The dissolution of the pact's political arm could come as early as the end of the year, or by next year's summit of the Conference on Security and Cooperation in Europe of 34 nations in Helsinki at the latest.
'The military activity was its essence, and when you deprive it of its essence it becomes an empty shell,' said Polish Foreign Minister Krzysztof Skubiszewski.
Significantly, the Soviet delegation did not attend the news conference. However, Jeszenszky said there was no discord at the meeting, which was 'friendly and businesslike' and at which all six members unanimously agreed there was no reason to retain the military structure.
The Warsaw Pact was created May 14, 1955, in response to the creation of the North Atlantic Treaty Organization, or NATO.
It originally included Albania and East Germany, but the former unilaterally withdrew after the 1968 Warsaw Pact invasion of Czechoslovakia crushed the reform-minded 'Prague Spring,' and the latter was unified with West Germany last year.
The remaining members are Bulgaria, Czechoslovakia, Hungary, Poland, Romania and the Soviet Union, although Romania withdrew from many military activities several years ago.
The Romanian defense minister, Gen.

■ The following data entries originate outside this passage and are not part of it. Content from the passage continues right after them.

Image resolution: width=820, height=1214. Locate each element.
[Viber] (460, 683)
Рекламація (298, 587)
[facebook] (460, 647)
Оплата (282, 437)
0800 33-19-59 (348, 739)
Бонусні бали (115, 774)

Viktor Stanculescu, said the military vacuum that will exist after March 31 can be filled through bilateral or regional military agreements until a pan-European security system is arranged.
A final meeting of the Political Consultative Committee, the pact's highest policy-making body, may be held in Prague before July 1 to decide on final dissolution of the pact itself.

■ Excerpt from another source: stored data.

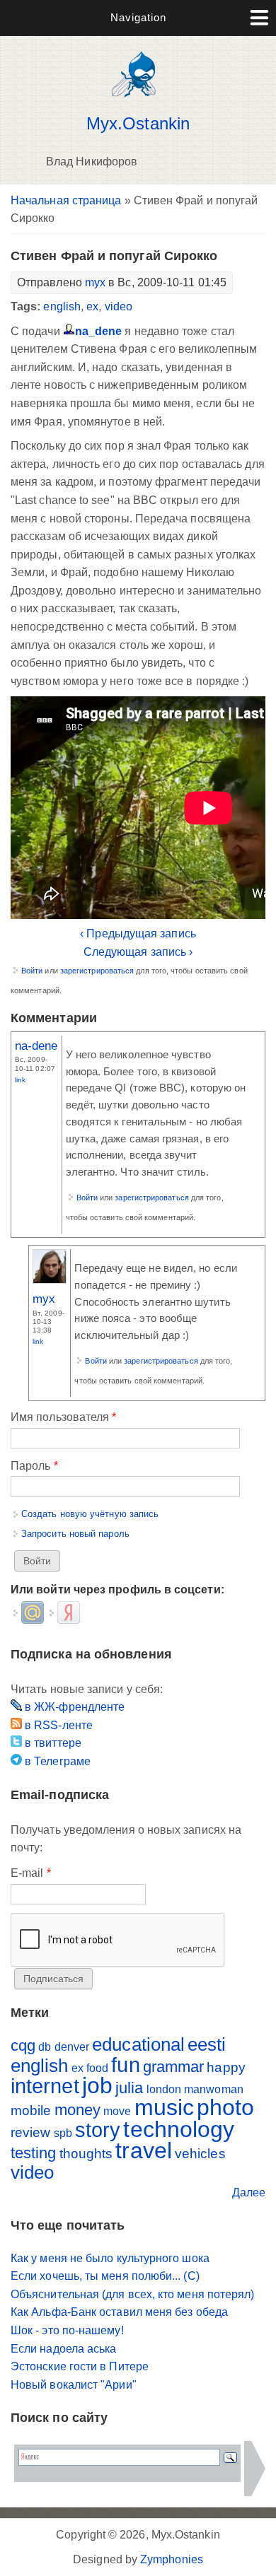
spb (63, 2133)
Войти (31, 970)
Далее (248, 2192)
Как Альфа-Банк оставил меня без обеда (119, 2312)
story (97, 2130)
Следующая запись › (138, 952)
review (30, 2132)
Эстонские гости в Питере (80, 2366)
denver (71, 2047)
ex (92, 306)
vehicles (200, 2153)
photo (225, 2107)
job (97, 2085)
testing (34, 2153)
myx (95, 282)
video (118, 306)
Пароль (34, 1466)
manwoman (213, 2089)
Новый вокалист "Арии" (74, 2385)
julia (129, 2088)
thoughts (86, 2153)
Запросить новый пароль (75, 1533)
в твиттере (51, 1743)
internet (45, 2086)
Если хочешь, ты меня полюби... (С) (105, 2276)
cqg (23, 2045)
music (164, 2107)
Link (20, 1080)
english (62, 306)
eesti (207, 2044)
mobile (31, 2110)
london (163, 2089)
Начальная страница (66, 200)
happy (226, 2067)
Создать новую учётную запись (90, 1514)
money (77, 2110)
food (97, 2068)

Along with the pact's military structure, secret military agreements that had been signed among the defense ministers and between the high command and individual defense ministries will be annulled.
The Moscow-led joint command, joint armed forces and other institutions will be dismantled, and Warsaw Pact advisers will be withdrawn from member states.

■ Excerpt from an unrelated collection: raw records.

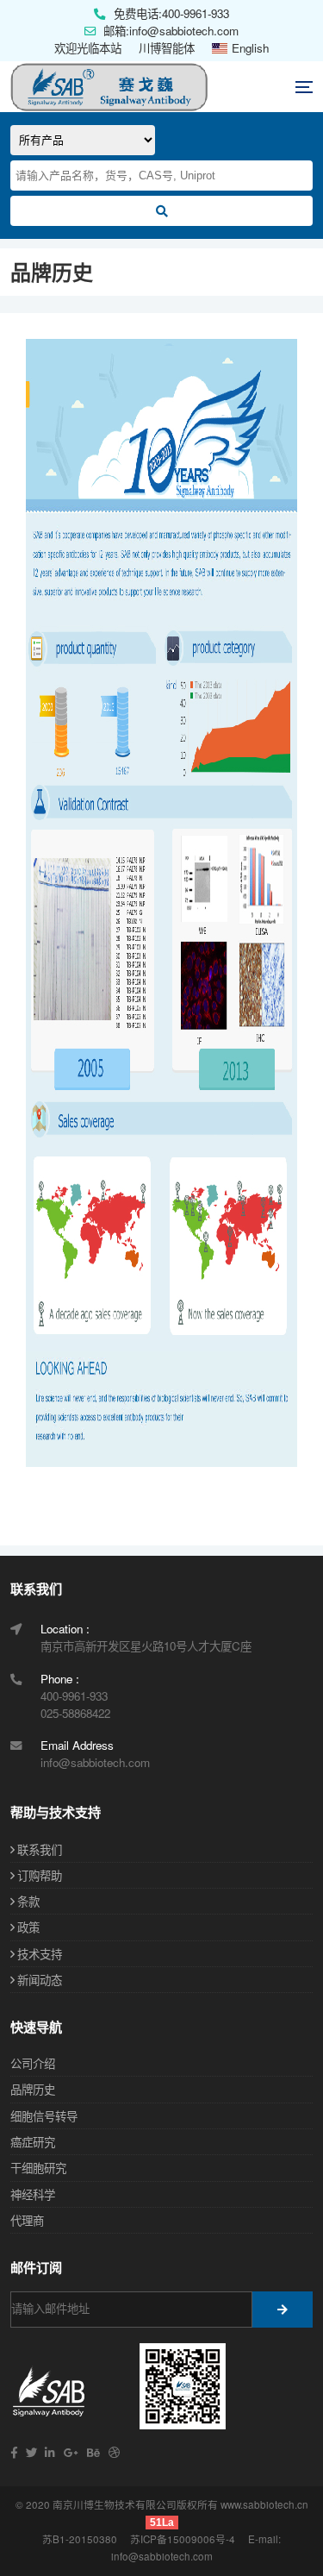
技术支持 (39, 1954)
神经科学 (32, 2194)
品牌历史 (32, 2089)
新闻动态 (39, 1979)
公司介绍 (32, 2063)
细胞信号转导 (44, 2116)
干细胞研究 (38, 2167)
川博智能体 (167, 48)
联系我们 (39, 1849)
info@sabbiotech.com (162, 2556)
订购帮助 (39, 1875)
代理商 (27, 2220)
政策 (28, 1927)
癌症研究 (32, 2142)
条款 (28, 1901)
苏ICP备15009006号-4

The document had been well-prepared and the meeting Monday was a mere formality, Hungarian Foreign Ministry sources said.
But the dissolution of the military framework does not automatically mean the Warsaw Pact will cease to exist.
Participants have suggested retaining the political structure while the Vienna talks on East-West troop and conventional weapon reductions continue, to provide a framework within which to conduct negotiations with NATO.
Some of the members also are concerned that total dissolution of the Warsaw Pact at this time might prove detrimental to Soviet leader Mikhail Gorbachev and further aggravate domestic problems within the Soviet Union.
Monday's meeting was long in coming. The extraordinary meeting had been first suggested by Hungary through a resolution last May following Parliament's decision to suspend Hungary's membership in the military arm of the pact.
Hungary, the host and organizer, said the dismantling should be completed by 1991 or it would unilaterally leave the pact by the end of 1991.
The meeting was originally scheduled for last November, but the Soviet Union postponed it several times.